• _Aim of the task_: Output nothing except the lines from the one containing "You are a GUI" through the final line of the data, both included, typed exactly, minus the pictures.

• _Provided records_:

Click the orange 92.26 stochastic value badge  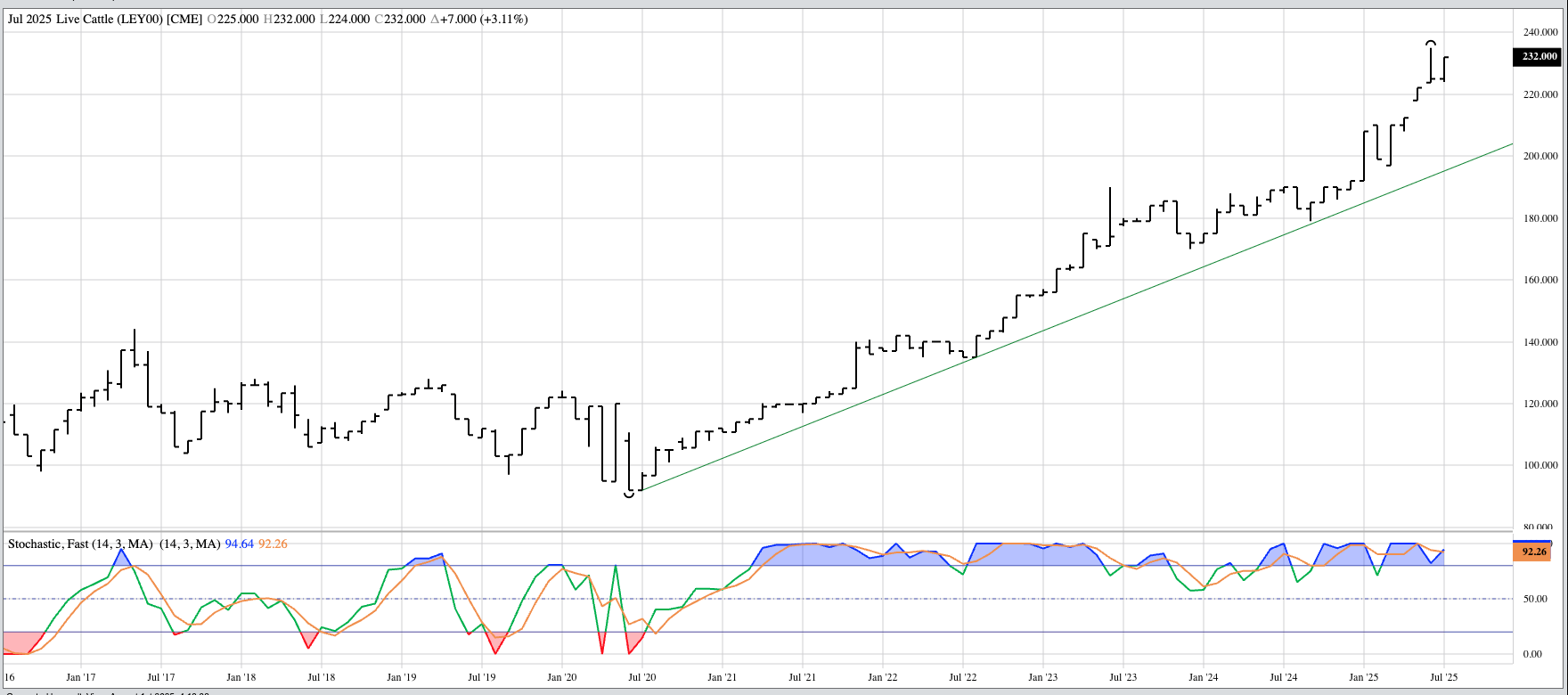coord(1533,552)
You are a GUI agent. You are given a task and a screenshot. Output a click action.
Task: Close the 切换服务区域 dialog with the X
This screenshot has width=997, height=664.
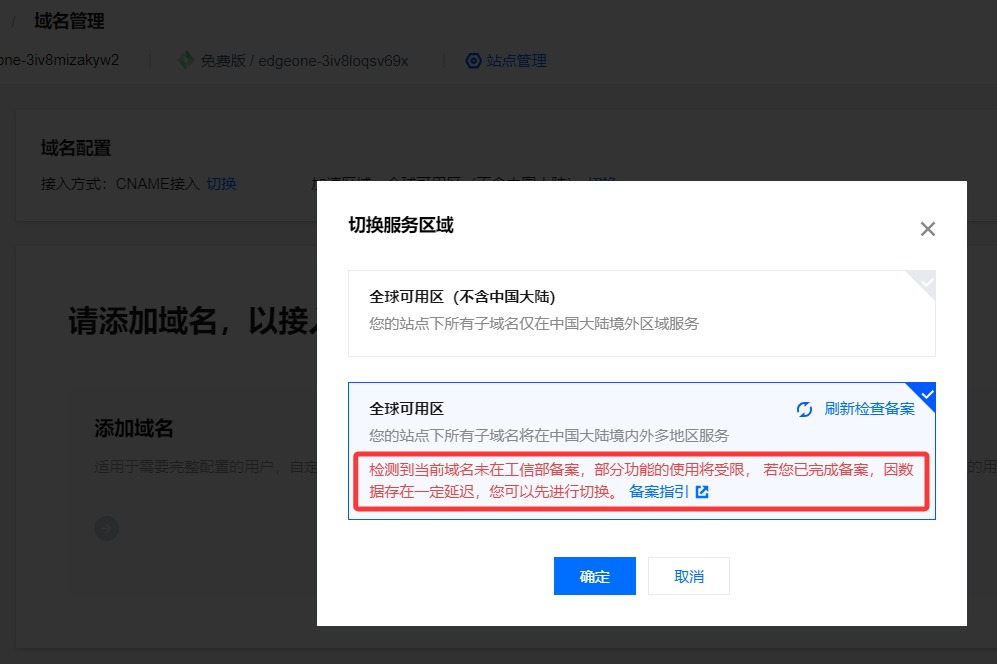(x=928, y=228)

• _Answer section_:
You are a GUI agent. You are given a task and a screenshot. Output a click action.
Task: Close the 切换服务区域 dialog with the X
This screenshot has width=997, height=664.
(x=928, y=228)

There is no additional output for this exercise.